» **Exercise instructions**
When you reach the line containing "Image resolution: width=1024" in the records below, set it down exactly, together with every later line through the end, but not the pictures.

********

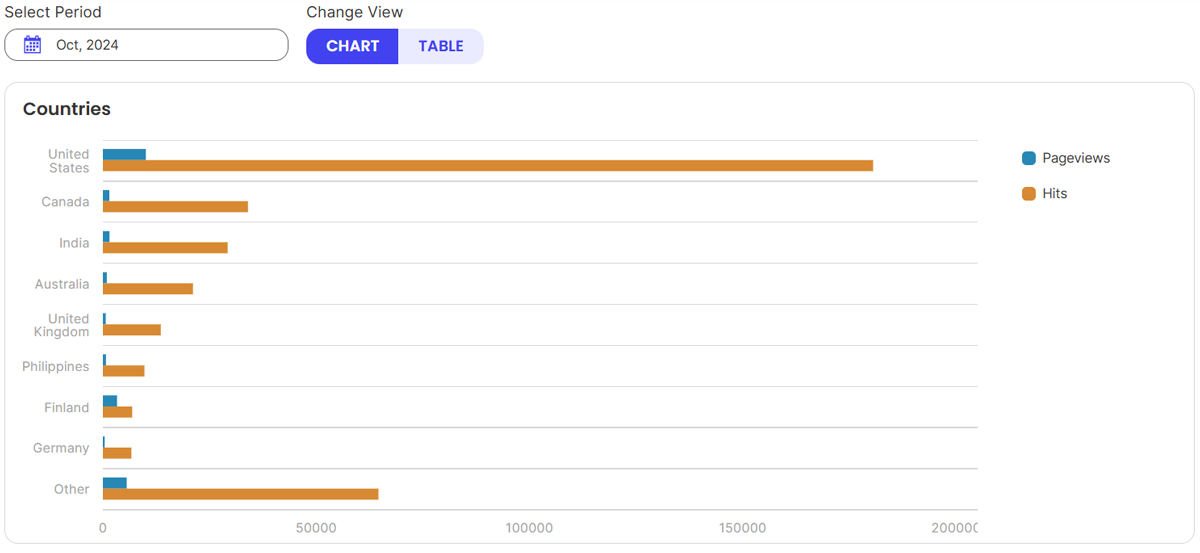Select the United States Hits bar
Screen dimensions: 1200x553
(x=487, y=166)
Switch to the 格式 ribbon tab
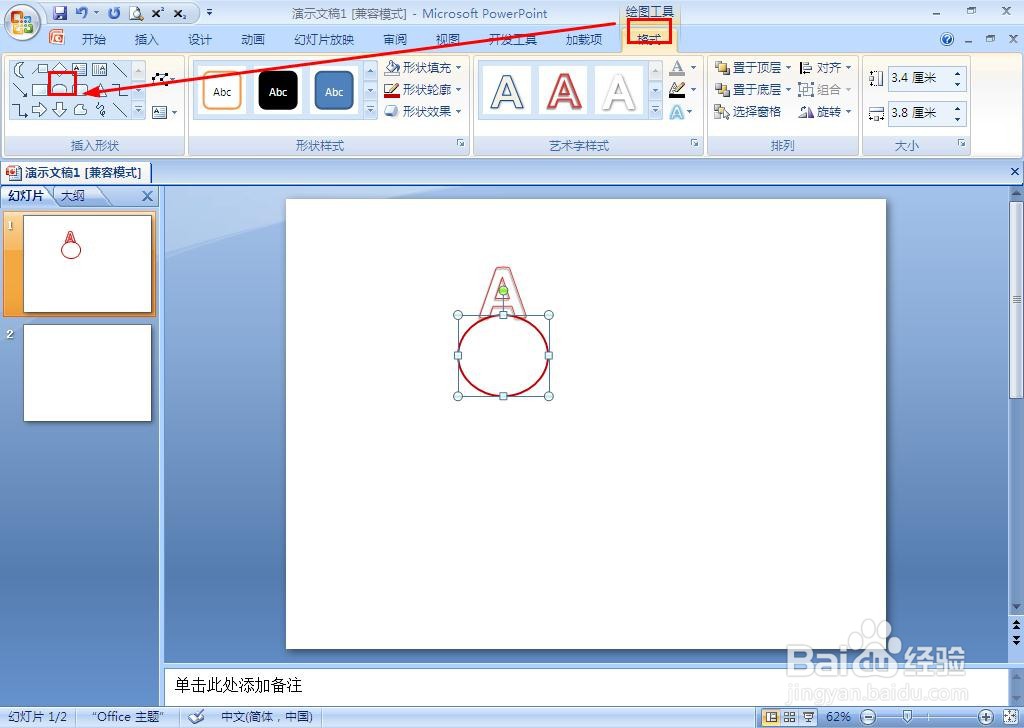This screenshot has height=728, width=1024. 648,39
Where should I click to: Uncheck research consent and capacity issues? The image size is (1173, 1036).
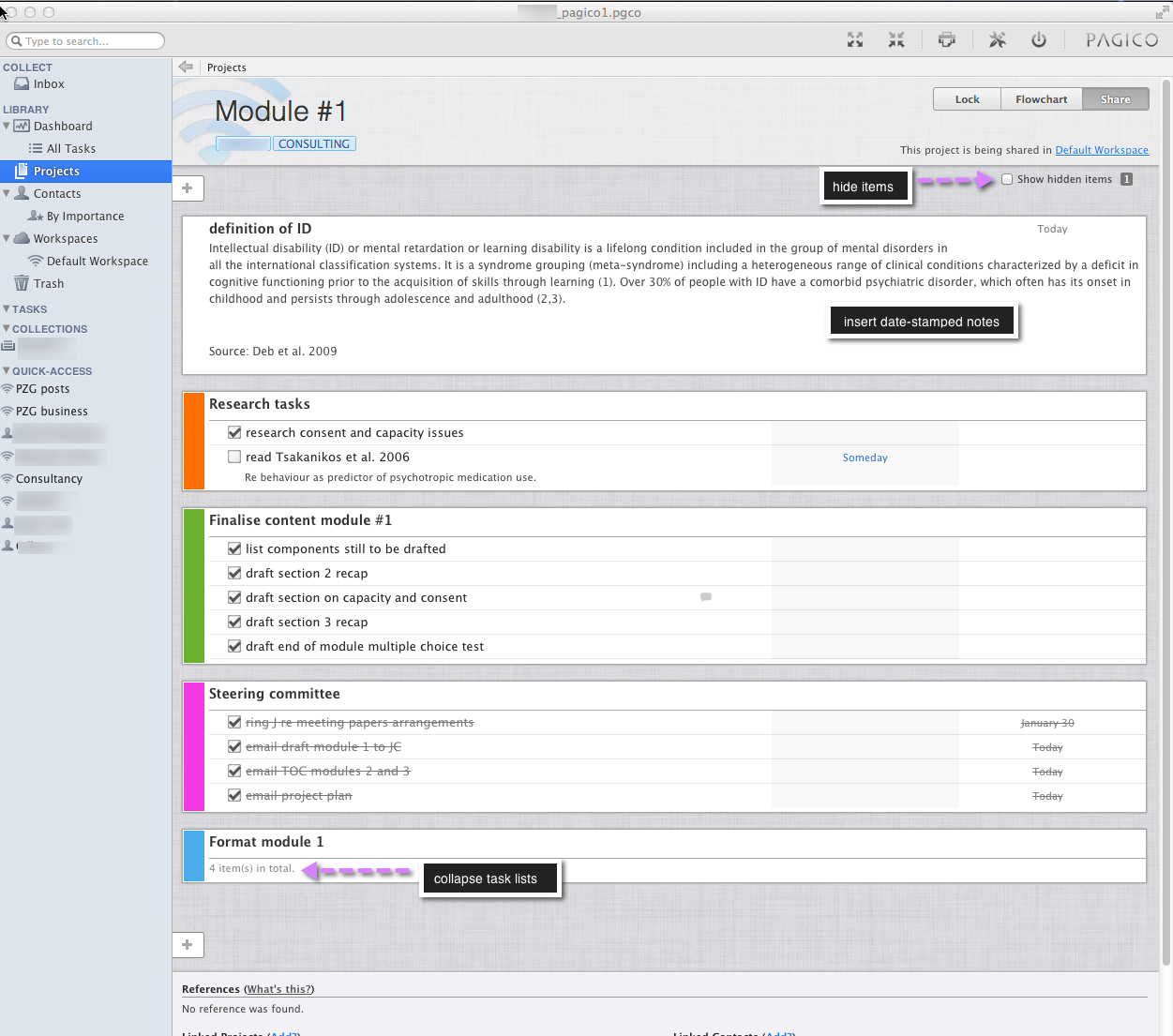click(x=234, y=433)
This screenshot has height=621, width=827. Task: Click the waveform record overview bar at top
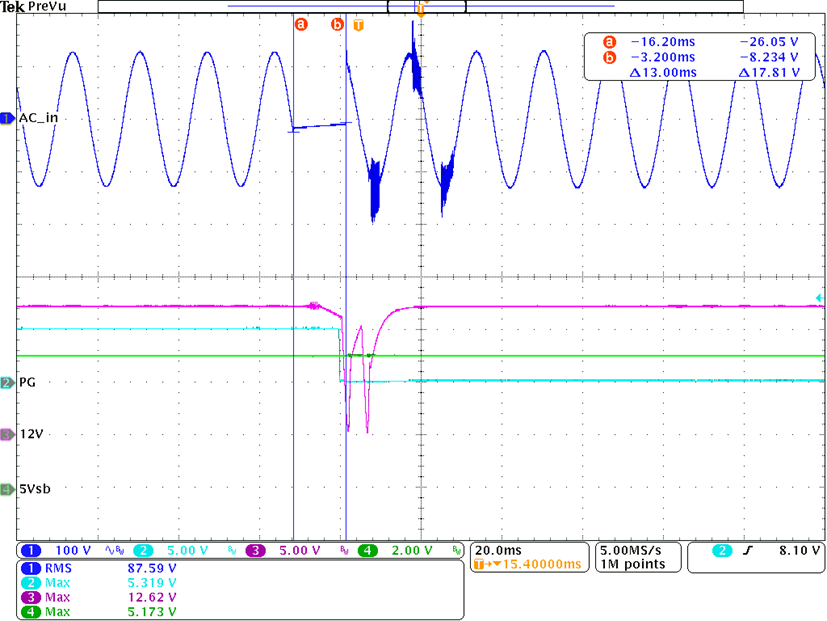[x=420, y=6]
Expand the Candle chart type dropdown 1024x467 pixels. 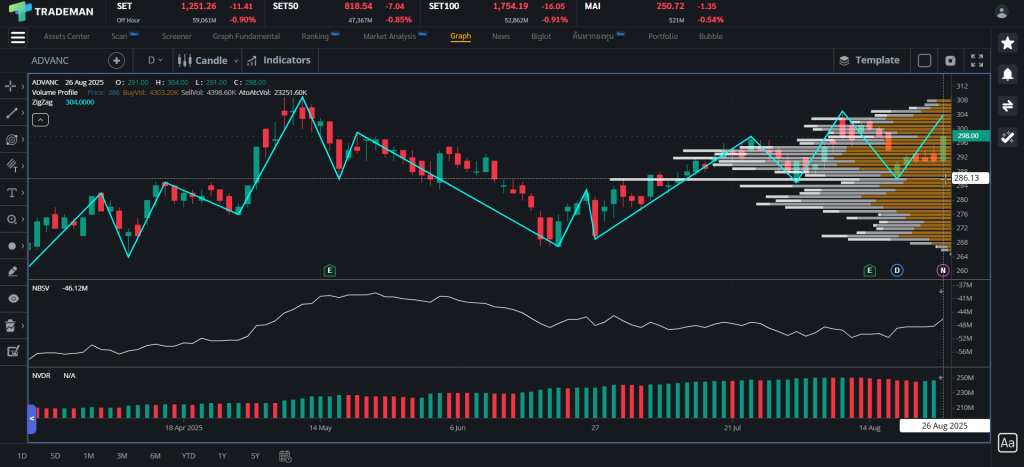tap(209, 60)
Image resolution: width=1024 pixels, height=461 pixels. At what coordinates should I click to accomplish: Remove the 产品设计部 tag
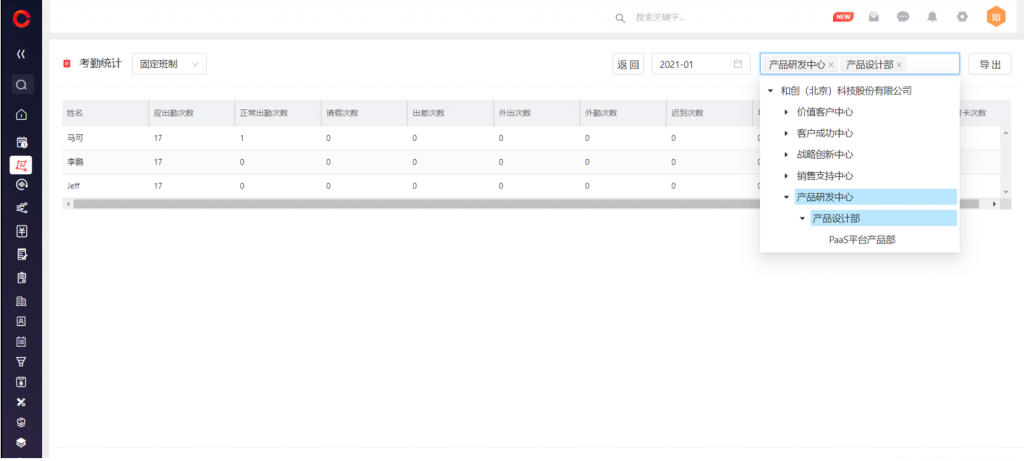(x=899, y=65)
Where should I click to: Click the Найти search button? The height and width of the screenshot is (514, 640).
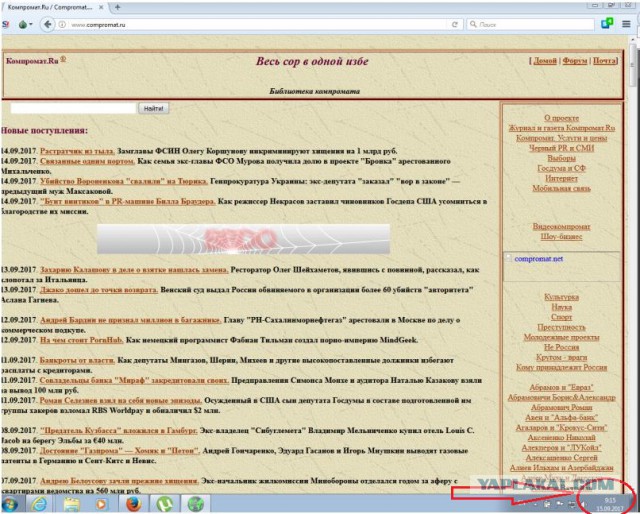153,107
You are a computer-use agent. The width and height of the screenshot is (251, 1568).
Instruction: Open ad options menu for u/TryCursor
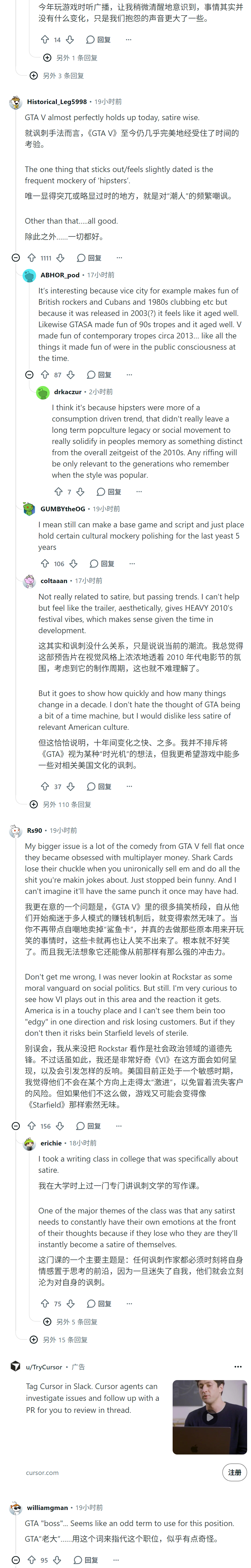coord(238,1366)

********

» **Finished exercise**
Image resolution: width=1024 pixels, height=461 pixels. At what coordinates should I click to accomplish: Remove the 产品设计部 tag
(x=899, y=65)
Where should I click to: Click the Найти search button? The height and width of the screenshot is (514, 640).
153,107
You are a computer-use agent. The width and height of the screenshot is (251, 1568).
Instruction: Open ad options menu for u/TryCursor
coord(238,1366)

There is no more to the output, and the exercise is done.